EXTRACTED DATA START

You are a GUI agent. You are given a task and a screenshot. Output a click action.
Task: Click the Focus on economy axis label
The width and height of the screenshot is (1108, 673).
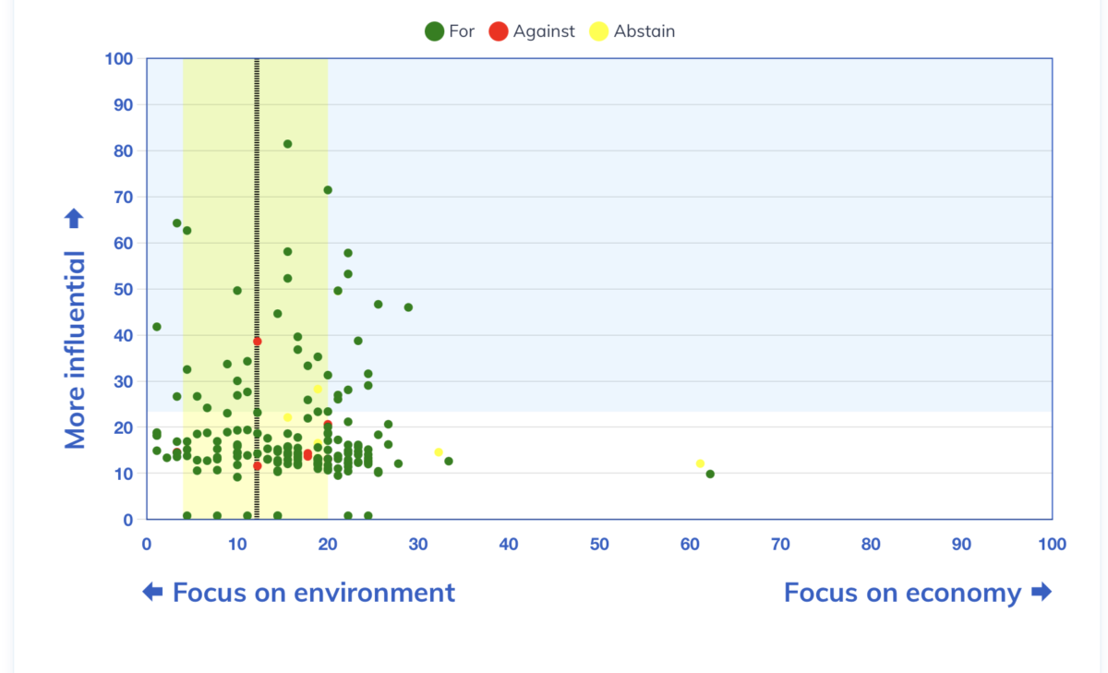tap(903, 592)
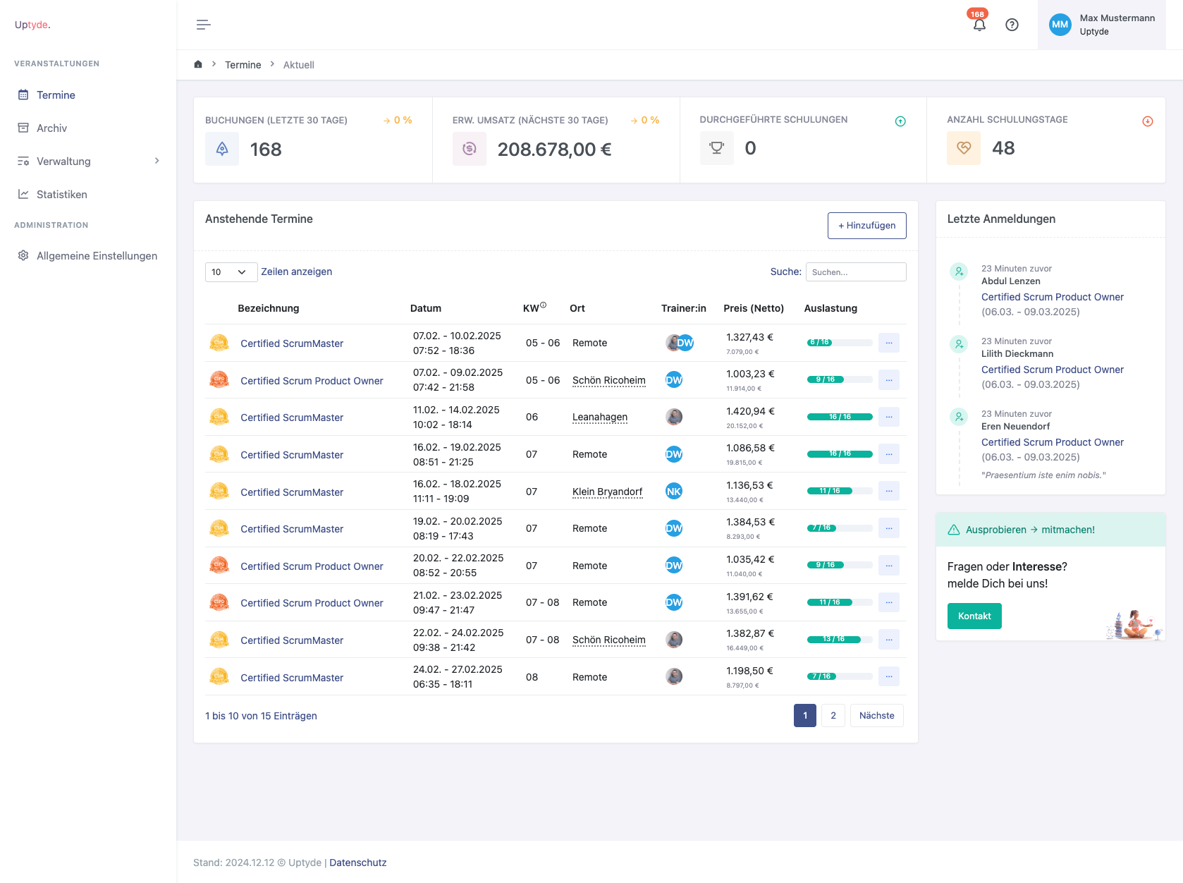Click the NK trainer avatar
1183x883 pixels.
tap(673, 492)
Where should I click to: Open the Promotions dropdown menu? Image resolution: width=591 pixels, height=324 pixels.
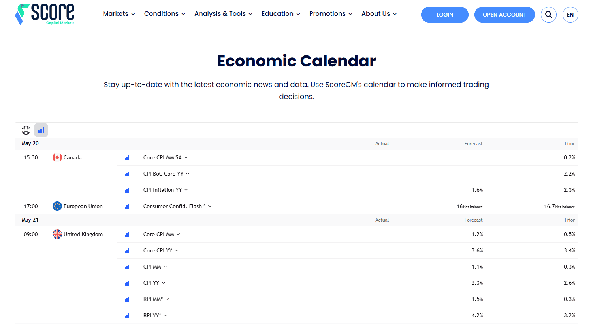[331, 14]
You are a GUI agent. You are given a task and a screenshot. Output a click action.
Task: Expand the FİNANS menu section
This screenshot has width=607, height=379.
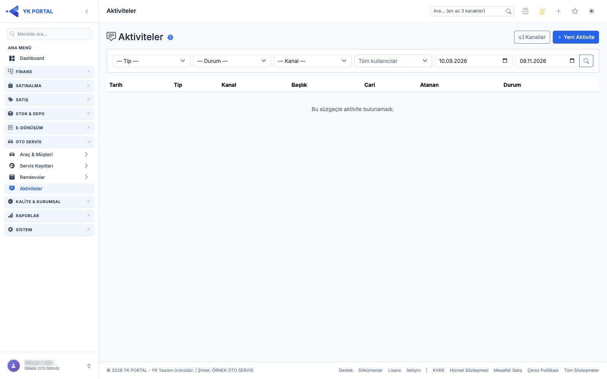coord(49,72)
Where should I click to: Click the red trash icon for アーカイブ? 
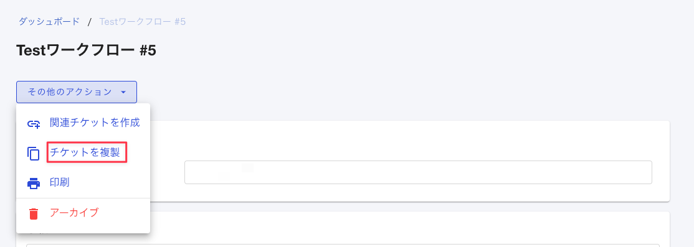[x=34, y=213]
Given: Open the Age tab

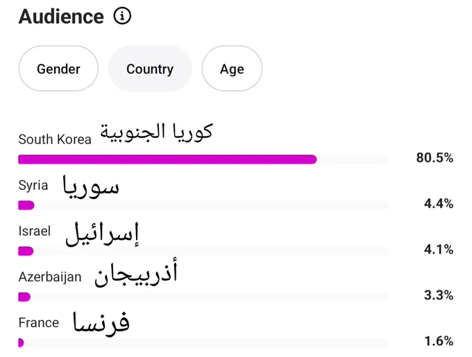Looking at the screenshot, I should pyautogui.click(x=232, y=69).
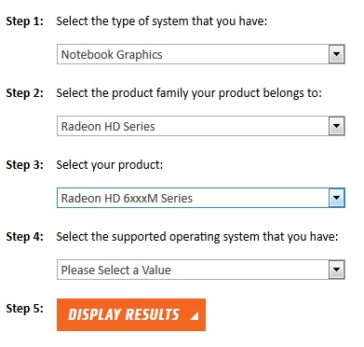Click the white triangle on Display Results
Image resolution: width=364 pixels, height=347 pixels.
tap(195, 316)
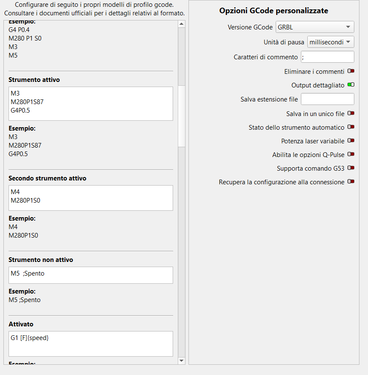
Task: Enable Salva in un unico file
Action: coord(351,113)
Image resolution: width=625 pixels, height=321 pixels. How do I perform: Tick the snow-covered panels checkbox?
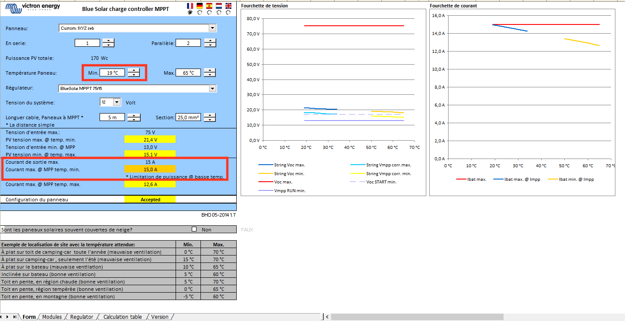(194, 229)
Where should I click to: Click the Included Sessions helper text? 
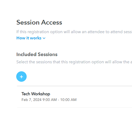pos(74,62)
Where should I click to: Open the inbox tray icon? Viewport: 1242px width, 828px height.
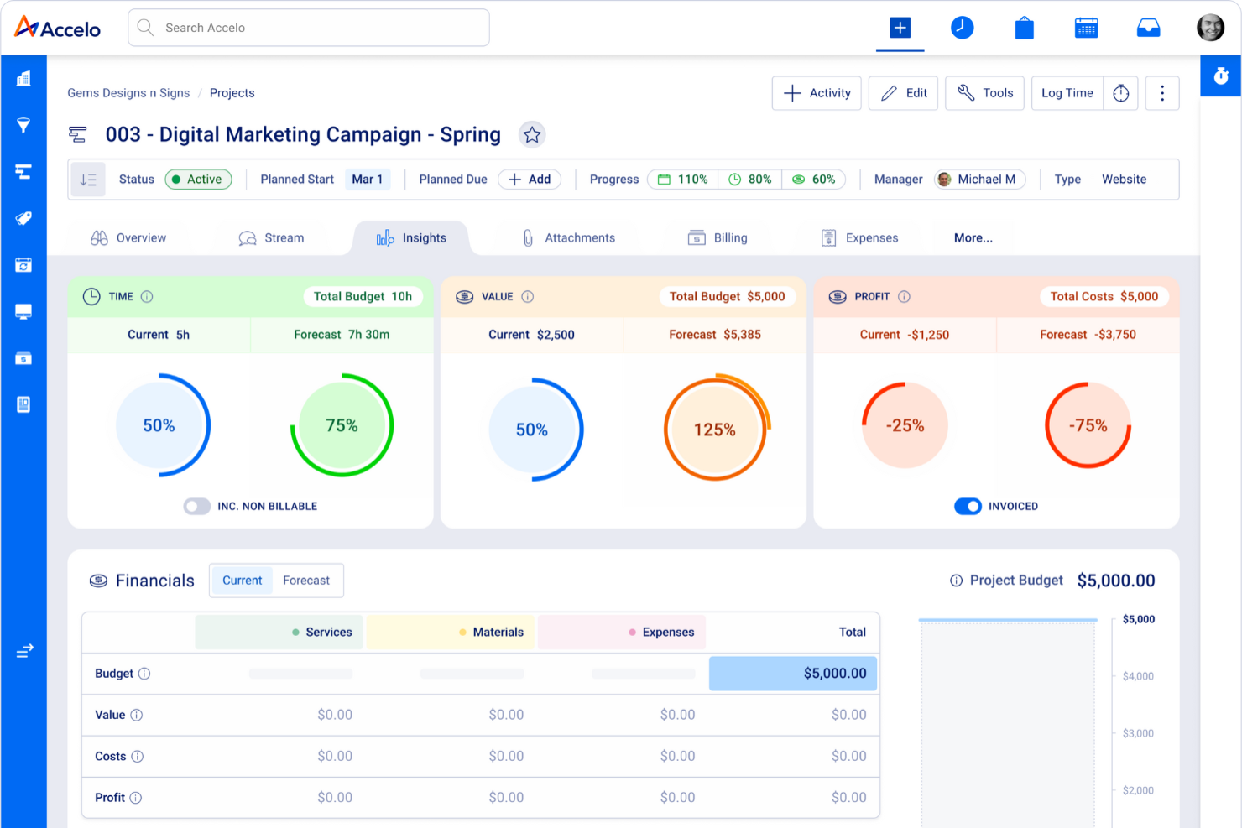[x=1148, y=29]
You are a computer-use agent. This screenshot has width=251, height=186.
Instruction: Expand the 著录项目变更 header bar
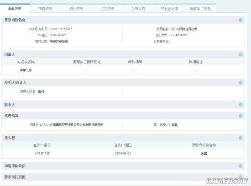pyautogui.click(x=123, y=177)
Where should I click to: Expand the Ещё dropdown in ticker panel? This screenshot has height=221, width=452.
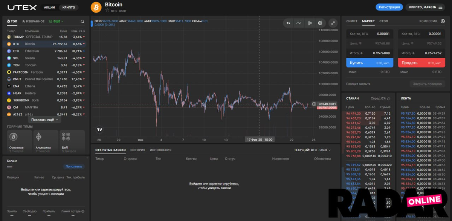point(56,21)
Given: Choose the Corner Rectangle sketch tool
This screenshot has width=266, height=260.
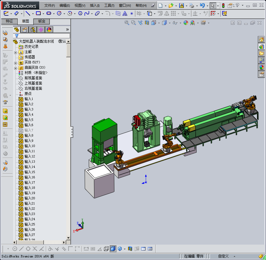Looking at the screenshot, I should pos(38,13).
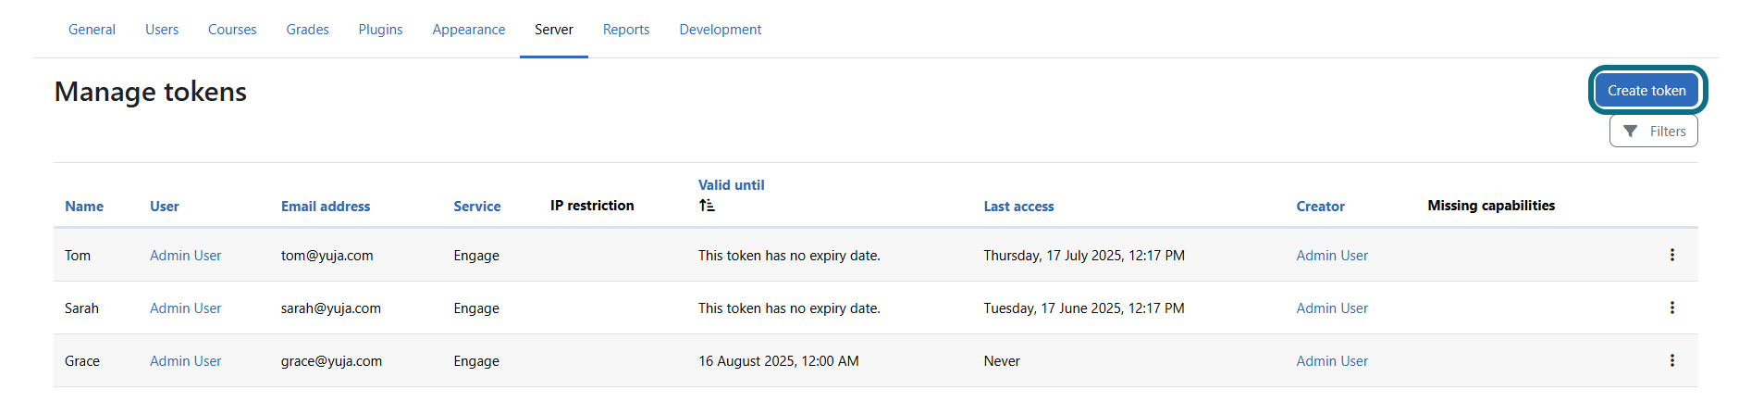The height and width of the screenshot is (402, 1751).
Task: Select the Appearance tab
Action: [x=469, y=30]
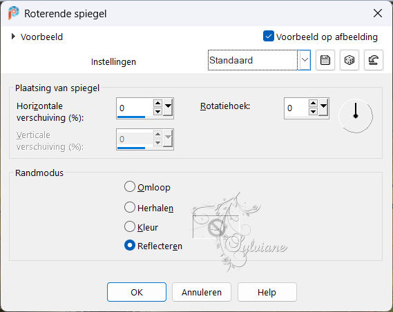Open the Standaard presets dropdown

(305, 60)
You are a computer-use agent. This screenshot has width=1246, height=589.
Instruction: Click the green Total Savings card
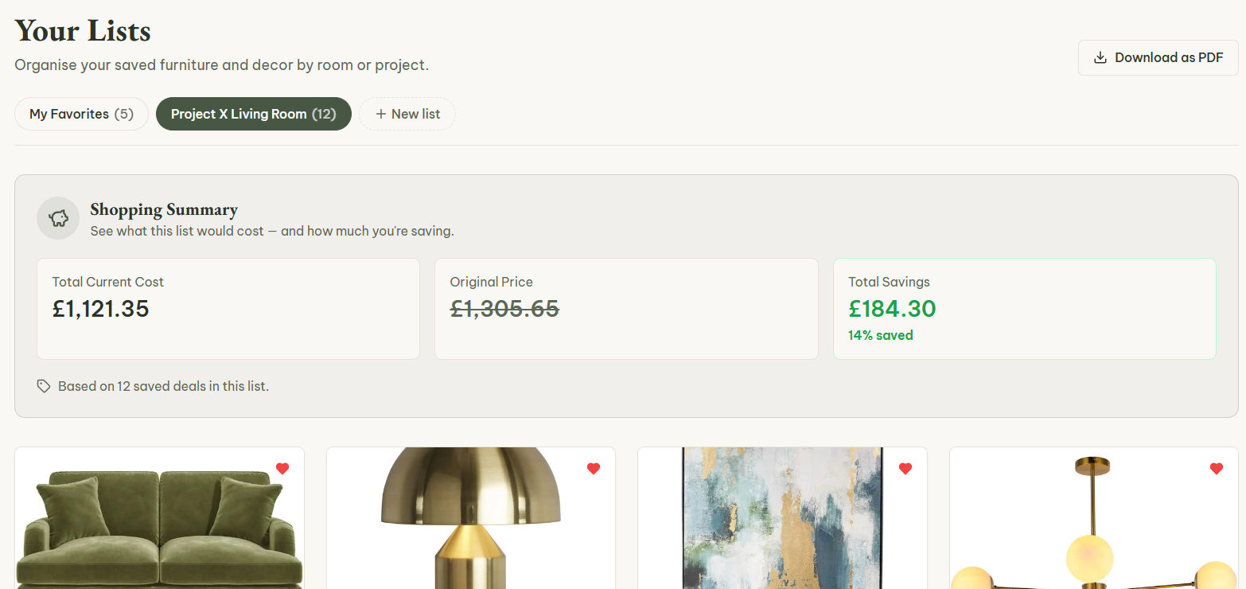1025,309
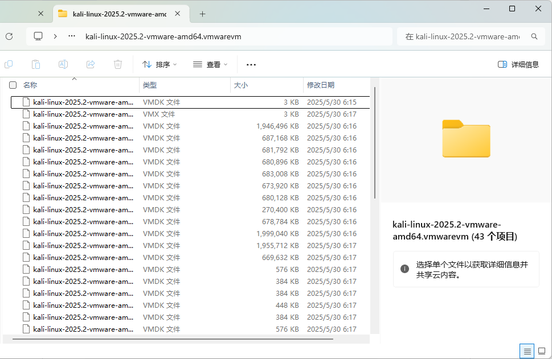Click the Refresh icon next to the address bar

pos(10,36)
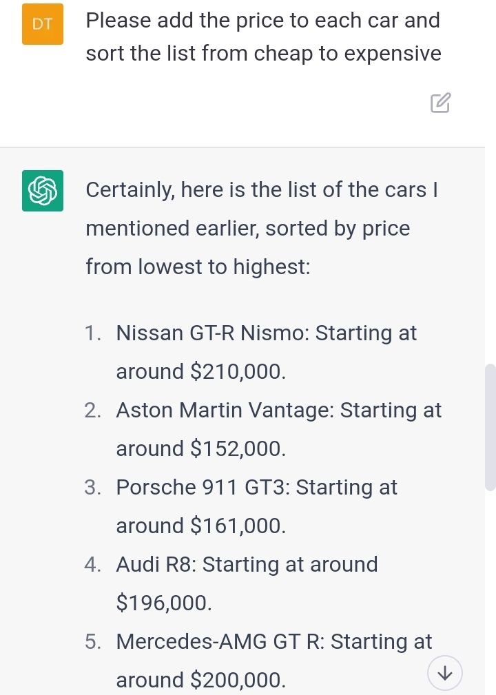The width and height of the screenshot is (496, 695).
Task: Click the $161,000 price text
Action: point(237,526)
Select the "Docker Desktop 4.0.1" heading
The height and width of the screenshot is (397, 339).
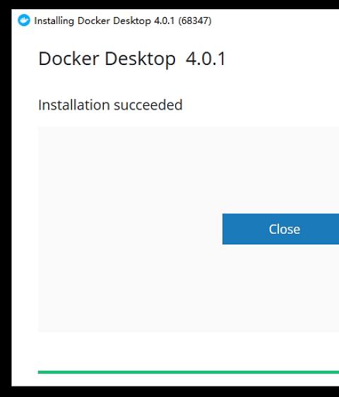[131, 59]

EXTRACTED DATA END

Skip every picture, and restate word for word only the lines above from the line containing "Where should I click to: Open the Promotions" to the line containing "Given: Choose the", both of them included.

Where should I click to: Open the Promotions dropdown menu? Image resolution: width=591 pixels, height=324 pixels.
[331, 14]
You are a GUI agent. You are given a task and a screenshot. Output a click action.
Task: Expand the FİNANS menu section
This screenshot has width=607, height=379.
coord(49,72)
Where should I click to: Click the red trash icon for アーカイブ? 
[x=34, y=213]
Given: Open the Age tab

Looking at the screenshot, I should pyautogui.click(x=232, y=69).
Click the white triangle on Display Results
Image resolution: width=364 pixels, height=347 pixels.
tap(195, 316)
Task: Enable Salva in un unico file
Action: coord(351,113)
Image resolution: width=625 pixels, height=321 pixels. How do I perform: Tick the snow-covered panels checkbox?
(194, 229)
Where should I click to: Click the Included Sessions helper text? 
pos(74,62)
Where should I click to: Open the inbox tray icon? Viewport: 1242px width, 828px height.
[x=1148, y=29]
You are a computer-use agent. This screenshot has width=251, height=186.
Instruction: Expand the 著录项目变更 header bar
pyautogui.click(x=123, y=177)
Where should I click to: Expand the Ещё dropdown in ticker panel? This screenshot has height=221, width=452.
point(56,21)
Given: Choose the Corner Rectangle sketch tool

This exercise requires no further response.